By: Emma Brown
In the middle of April we held a week-long educational day camp called Hawley Nature Days, filled with interactive lessons and games. Hawley Nature Days is an event attended by local children in kindergarten through sixth grade, many of whom our ten month members taught during education season.
As a five month member I did not participate in education season. I have never attended a summer camp, nor have I been a camp counselor. With sixty kids attending each day, I have not been around so many kids at one time since I was one myself. So this week was a new experience for me.

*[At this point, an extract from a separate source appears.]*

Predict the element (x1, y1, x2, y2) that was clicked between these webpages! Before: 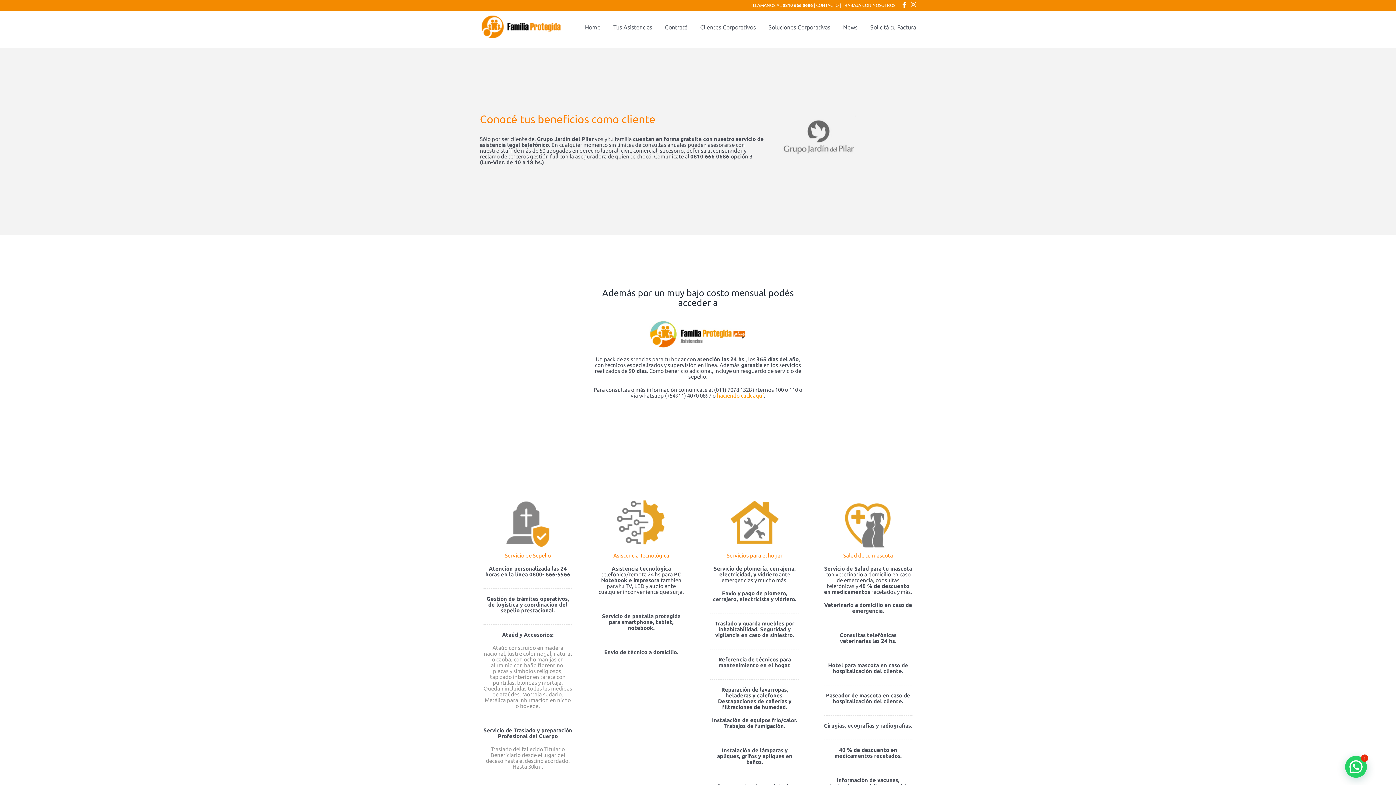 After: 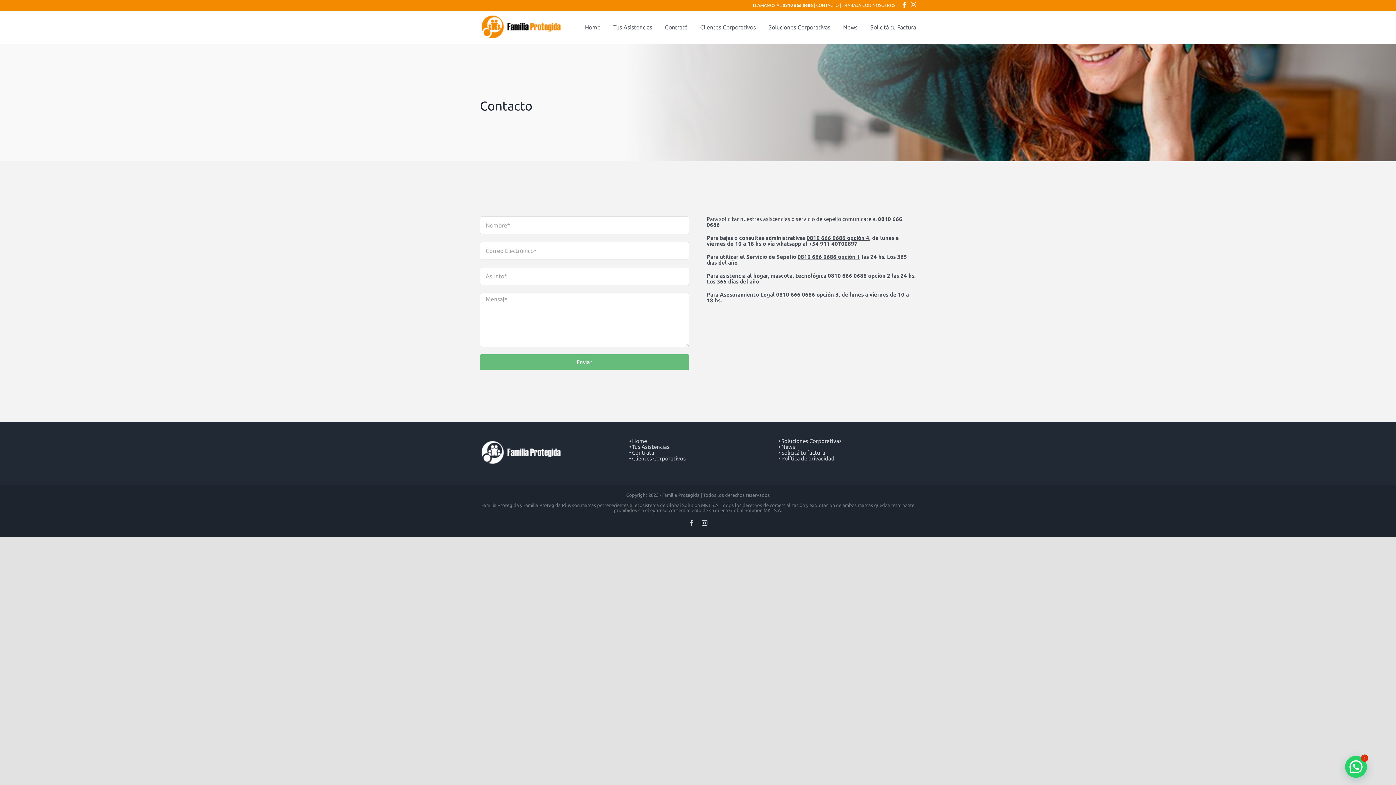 Action: bbox: (816, 2, 838, 7) label: CONTACTO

My fellow corps members and I each taught at least two lessons about environmental topics throughout the week. We taught the same lesson throughout the day as each group of kids led by their counselor rotated through our stations. I taught three lessons during the week: Leave No Trace, Music in Nature, and Birds.
Our Leave No Trace lesson started with the kids collecting our camping equipment from around our campsite we had set up by the fire pit. We spoke about what those items were used for and how to plan ahead and prepare for a camping or hiking trip. One of the items was a ziplock bag full of trash which we used to introduce the idea of “pack it in, pack it out.” We looked through the items and spoke about how long they take to decompose. One fact that really stuck with them was that glass bottles take one million years to break down if left outside! Our last lesson was a game about durable surfaces which left all of the kids singing about durable surfaces and hopping on stepping stones for the rest of the day.

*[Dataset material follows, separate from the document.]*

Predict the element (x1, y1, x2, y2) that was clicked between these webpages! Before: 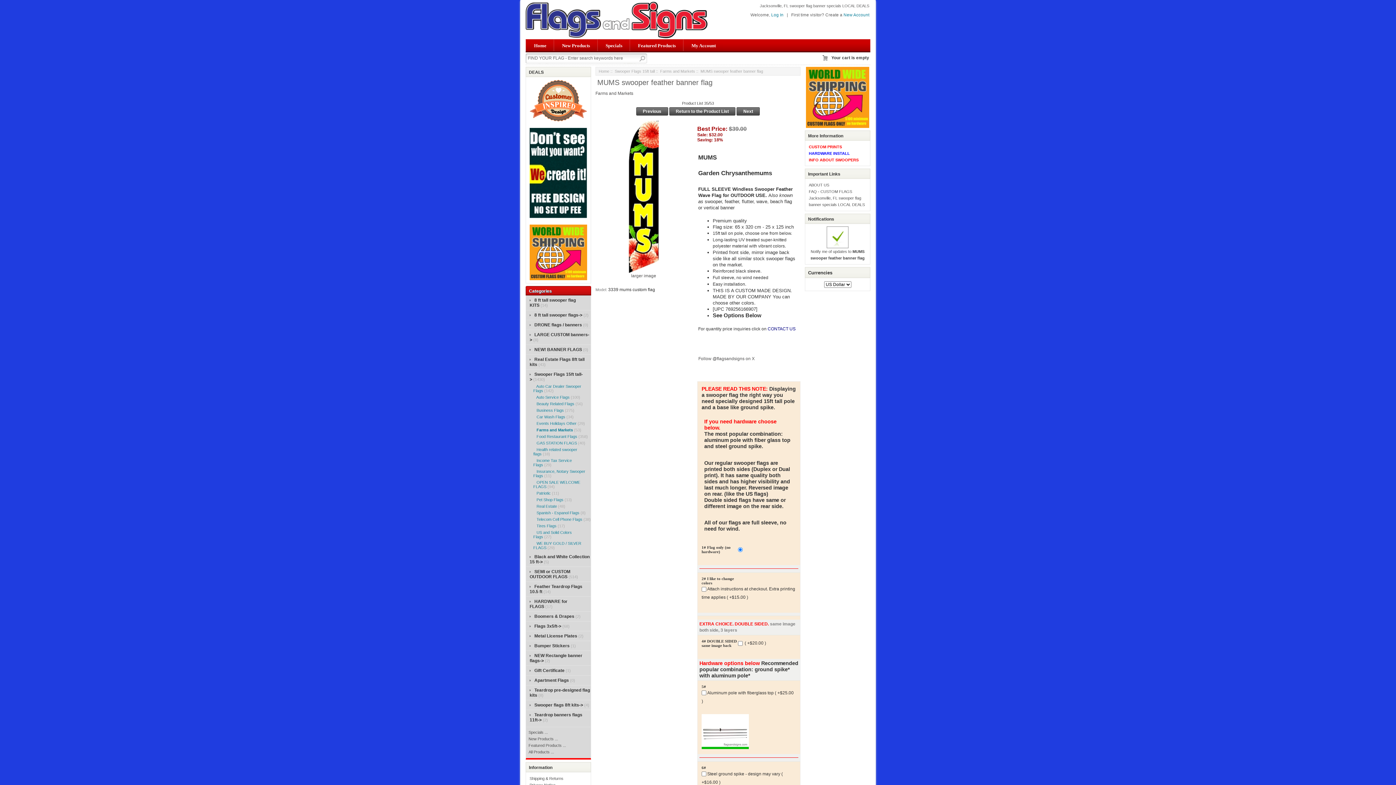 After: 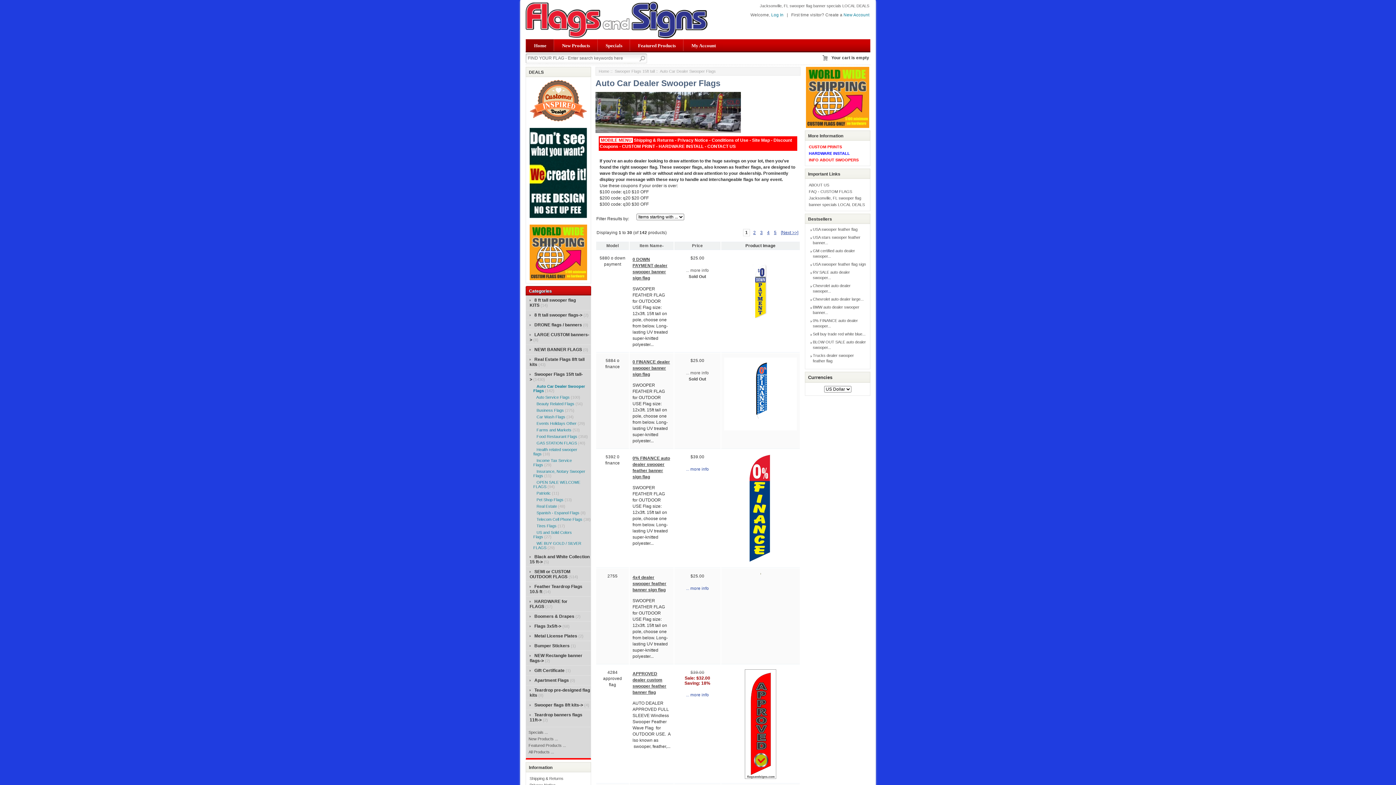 Action: label:    Auto Car Dealer Swooper Flags bbox: (533, 384, 581, 393)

Our Music in Nature lesson involved a lot of sitting, listening, and creativity. We started by making sound maps. On a piece of paper, the kids drew a picture of sounds they heard. After they shared their drawings with each other, we all picked up sticks, rocks, and leaves and made our own musical instruments.
Our Birds lesson started with an interactive quiz about bird calls. When we played recordings of bird calls, the kids had to walk to a photo of the bird that they thought made that call. We then taught the kids how to use field guides to identify and learn about birds. We finished our station with coloring pages and listening to more bird calls.
The kids who attended Hawley Nature Days learned so many things and I learned many too. I learned games and songs and patience.. I learned patience and I also learned that I wish I was here for education season.